By Richard Shears
Riot police used electric shock batons to beat women sweatshop workers when they stopped producing fashion labels for the UK and other Western nations in Cambodia today.
The image of heavily-armed police in protective clothing using their shields and batons to crush a strike by poverty-stricken women workers will do nothing to improve the tarnished image of designer label companies who run Asian sweatshops.
At least nine women were injured when more than 100 police, more than half in riot gear and armed with assault rifles, tried to force 3,000 women workers back into their factory.
Batons out: Nine garment workers were injured today in clashes with riot police in Phnom Penh as officials tried to end a week-long strike over the suspension of a local union official
Some women, who earn less than £1 a day, fell to the ground where they were attacked and stunned by police batons.
Workers in Cambodian sweatshops have risen up in recent protests against low pay and harsh working conditions, but today's walk-out was over the suspension of a local union official.
The factory, on the outskirts of the Cambodian capital, Phnom Penh, is owned by a Malaysian firm and produces garments for the big names of fashion and sport - Gap, Benetton, Adidas and Puma.

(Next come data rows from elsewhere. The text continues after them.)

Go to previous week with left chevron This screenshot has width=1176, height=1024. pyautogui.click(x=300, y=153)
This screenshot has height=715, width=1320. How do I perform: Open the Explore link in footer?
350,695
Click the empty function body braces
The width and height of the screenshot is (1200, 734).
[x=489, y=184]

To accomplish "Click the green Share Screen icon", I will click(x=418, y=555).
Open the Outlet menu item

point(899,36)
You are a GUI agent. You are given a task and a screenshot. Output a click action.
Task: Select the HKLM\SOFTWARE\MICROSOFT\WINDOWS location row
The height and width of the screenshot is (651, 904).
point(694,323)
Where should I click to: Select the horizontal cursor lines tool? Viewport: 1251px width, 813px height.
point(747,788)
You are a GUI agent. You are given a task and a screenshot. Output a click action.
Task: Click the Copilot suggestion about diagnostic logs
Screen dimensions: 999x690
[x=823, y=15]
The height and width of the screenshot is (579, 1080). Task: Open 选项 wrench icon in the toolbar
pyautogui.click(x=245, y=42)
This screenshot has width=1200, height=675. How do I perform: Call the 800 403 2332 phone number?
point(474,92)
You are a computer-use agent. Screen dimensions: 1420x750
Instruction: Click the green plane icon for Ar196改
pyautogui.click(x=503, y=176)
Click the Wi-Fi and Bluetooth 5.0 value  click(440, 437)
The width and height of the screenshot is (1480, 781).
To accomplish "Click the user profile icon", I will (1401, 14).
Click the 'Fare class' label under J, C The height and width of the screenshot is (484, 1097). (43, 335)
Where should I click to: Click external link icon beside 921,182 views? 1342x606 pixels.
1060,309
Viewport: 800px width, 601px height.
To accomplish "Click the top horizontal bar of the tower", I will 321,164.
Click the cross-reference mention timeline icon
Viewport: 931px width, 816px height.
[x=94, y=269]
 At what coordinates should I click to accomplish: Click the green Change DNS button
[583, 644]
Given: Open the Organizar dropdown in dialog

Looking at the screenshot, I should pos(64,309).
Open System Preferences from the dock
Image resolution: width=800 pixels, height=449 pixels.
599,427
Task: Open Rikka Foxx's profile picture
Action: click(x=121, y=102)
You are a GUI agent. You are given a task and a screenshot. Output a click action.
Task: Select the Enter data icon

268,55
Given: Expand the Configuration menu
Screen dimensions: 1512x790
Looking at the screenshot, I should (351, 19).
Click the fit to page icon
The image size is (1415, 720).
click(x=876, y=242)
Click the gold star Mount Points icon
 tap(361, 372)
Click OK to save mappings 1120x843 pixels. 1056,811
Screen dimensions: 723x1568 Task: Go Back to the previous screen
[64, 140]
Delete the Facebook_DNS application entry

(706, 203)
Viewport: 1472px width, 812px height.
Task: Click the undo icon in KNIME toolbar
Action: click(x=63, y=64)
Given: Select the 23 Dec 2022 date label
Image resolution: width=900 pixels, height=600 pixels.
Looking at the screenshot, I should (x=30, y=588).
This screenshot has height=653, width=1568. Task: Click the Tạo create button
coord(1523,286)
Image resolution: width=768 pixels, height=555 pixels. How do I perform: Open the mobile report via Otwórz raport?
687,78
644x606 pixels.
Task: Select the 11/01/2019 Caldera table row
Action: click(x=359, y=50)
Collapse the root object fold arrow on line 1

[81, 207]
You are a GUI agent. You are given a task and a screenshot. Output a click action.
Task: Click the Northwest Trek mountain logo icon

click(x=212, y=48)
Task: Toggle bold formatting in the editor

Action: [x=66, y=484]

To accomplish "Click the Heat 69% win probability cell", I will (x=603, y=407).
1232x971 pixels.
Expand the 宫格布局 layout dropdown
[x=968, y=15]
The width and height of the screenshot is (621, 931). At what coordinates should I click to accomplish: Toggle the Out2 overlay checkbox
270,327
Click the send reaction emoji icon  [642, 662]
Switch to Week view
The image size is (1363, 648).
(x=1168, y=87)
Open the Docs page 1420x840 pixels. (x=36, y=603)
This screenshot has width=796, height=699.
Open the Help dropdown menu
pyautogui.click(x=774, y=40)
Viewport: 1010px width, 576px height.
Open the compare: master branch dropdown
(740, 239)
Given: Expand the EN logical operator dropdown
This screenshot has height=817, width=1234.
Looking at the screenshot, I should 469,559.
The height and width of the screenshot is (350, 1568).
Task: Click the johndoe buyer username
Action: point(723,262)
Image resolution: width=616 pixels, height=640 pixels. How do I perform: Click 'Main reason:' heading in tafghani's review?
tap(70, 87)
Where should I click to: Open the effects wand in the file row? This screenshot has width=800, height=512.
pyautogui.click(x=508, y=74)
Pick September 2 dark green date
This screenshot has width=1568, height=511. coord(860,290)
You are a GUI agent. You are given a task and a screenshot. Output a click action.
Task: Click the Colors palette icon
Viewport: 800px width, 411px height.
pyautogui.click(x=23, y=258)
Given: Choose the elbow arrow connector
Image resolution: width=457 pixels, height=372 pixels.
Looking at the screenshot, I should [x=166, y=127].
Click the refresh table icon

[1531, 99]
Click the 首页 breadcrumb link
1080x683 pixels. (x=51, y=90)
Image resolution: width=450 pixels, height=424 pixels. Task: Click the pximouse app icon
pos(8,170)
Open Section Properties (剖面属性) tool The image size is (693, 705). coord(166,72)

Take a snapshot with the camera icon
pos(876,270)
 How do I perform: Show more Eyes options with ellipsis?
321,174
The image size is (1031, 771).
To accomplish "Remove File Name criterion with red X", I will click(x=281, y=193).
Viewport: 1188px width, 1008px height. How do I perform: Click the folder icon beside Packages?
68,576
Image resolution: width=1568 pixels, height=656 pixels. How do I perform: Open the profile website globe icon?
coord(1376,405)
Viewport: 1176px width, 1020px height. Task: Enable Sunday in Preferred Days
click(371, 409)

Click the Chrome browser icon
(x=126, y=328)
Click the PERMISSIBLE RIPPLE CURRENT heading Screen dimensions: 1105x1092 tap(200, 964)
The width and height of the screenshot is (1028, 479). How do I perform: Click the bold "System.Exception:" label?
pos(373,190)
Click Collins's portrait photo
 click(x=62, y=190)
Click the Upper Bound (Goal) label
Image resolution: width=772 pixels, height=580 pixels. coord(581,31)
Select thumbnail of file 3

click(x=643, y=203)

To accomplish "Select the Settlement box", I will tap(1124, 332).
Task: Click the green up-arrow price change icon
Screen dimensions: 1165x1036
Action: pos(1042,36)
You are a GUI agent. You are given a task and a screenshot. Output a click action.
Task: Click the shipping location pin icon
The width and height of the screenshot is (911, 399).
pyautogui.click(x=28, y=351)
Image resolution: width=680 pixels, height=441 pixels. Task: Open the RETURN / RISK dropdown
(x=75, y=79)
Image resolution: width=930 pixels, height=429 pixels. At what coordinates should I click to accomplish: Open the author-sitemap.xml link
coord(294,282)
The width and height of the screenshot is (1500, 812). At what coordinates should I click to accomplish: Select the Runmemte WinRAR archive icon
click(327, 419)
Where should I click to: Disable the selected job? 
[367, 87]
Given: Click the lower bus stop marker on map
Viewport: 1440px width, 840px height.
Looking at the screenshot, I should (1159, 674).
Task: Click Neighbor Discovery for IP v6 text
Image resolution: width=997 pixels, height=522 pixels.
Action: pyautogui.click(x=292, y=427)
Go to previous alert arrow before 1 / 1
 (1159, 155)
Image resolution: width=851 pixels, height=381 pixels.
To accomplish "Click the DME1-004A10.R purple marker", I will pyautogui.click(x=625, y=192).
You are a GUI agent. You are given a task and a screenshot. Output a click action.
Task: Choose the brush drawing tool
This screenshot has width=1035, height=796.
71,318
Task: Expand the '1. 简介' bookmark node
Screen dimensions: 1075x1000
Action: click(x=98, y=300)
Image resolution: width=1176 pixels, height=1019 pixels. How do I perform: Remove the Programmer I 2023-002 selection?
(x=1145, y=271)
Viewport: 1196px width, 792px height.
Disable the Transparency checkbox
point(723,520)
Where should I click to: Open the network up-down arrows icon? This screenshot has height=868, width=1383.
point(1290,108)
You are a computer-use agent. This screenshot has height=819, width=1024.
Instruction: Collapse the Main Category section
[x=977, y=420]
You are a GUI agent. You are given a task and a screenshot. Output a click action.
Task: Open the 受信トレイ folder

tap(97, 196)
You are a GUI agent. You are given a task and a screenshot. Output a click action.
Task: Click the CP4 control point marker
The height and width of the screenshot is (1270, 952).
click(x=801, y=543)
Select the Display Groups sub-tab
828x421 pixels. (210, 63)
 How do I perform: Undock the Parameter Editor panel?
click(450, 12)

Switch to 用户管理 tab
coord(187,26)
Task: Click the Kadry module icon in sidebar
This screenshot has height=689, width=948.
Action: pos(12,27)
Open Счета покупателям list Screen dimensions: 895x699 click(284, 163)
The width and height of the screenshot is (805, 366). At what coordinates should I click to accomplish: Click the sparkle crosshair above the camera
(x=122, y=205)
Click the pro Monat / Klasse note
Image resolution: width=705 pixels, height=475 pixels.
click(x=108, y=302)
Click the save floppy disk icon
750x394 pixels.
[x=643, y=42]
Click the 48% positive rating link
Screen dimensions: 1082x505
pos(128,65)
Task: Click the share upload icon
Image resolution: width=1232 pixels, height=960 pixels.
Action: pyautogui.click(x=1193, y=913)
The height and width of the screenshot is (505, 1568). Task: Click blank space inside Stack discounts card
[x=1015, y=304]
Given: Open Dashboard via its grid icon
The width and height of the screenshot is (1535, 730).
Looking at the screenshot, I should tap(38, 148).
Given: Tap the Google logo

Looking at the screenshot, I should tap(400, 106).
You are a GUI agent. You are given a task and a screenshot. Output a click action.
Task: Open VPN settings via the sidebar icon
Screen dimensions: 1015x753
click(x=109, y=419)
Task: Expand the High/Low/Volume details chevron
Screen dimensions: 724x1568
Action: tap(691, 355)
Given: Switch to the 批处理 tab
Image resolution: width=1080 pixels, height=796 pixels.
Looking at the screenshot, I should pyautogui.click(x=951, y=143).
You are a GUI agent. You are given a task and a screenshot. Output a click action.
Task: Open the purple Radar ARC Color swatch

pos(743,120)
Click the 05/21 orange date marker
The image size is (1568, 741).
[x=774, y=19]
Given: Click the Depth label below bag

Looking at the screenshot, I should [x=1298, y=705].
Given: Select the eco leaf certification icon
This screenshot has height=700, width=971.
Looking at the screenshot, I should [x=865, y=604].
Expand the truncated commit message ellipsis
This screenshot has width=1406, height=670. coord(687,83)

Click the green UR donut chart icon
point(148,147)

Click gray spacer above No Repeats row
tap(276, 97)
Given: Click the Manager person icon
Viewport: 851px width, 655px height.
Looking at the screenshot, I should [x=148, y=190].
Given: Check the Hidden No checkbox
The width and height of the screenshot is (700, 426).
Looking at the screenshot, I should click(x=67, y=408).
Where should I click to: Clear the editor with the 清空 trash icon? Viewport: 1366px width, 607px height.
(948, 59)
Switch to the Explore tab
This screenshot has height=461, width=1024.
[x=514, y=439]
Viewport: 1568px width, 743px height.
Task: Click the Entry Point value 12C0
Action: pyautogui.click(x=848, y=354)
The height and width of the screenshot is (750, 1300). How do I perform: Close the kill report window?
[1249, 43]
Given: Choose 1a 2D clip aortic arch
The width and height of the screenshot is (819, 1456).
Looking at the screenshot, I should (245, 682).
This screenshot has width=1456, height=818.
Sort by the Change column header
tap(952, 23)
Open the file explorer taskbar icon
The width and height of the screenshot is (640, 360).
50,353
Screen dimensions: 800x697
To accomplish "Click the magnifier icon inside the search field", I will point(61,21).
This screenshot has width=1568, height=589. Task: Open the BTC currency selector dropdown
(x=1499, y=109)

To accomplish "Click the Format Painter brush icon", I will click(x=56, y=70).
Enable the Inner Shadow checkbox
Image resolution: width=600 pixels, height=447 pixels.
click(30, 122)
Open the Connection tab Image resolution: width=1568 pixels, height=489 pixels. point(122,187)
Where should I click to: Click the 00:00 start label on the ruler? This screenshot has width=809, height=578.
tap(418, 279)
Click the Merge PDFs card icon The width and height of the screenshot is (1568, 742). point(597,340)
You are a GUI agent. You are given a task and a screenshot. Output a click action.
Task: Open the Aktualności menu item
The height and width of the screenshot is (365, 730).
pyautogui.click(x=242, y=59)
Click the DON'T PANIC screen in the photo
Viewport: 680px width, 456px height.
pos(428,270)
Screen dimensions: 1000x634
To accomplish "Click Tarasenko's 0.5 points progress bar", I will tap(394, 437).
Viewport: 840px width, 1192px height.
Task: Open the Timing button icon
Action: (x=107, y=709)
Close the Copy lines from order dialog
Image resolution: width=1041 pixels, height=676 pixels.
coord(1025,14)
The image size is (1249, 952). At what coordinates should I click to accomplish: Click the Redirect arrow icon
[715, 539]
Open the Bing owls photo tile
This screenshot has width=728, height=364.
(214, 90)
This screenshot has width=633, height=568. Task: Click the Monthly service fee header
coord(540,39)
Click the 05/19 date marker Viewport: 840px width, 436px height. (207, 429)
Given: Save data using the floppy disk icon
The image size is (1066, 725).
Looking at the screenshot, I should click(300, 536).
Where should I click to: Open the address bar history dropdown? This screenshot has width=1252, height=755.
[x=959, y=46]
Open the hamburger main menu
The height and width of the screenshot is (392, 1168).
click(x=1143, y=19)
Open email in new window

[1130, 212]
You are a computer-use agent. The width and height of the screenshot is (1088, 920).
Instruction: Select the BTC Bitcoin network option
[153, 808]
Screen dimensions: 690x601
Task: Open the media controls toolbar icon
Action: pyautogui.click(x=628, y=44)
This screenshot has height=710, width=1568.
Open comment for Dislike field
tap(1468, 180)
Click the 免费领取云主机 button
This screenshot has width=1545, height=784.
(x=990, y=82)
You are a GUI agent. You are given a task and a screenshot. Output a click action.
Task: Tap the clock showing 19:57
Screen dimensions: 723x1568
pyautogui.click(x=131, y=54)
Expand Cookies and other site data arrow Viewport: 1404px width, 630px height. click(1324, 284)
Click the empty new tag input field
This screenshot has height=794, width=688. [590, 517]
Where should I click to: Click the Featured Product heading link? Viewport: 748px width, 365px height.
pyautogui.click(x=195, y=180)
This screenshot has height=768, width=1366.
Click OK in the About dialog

The factory contributes to Cambodia's clothing, textiles and shoes exports which were valued at more than £1 billion last year.
Police used shields and electric shock batons as they tried to force workers back into the PCCS Garments factory, which produces items for companies including Gap, Benetton, Adidas and Puma
Reports by charities such as Oxfam have found that the apparel industry, whether for designer labels or for garments that carry the names of big sporting companies such as Adidas, Nike and Puma, uses and abuses sweatshops.
The brutality the women suffered brought an end to their strike and they returned to the factory, part of an estimated 300,000 people who work in the garment manufacturing sector.
When they have saved enough of their meagre wages, they send what they can back to their impoverished rural villages, where people struggle on as little as 50 pence a day.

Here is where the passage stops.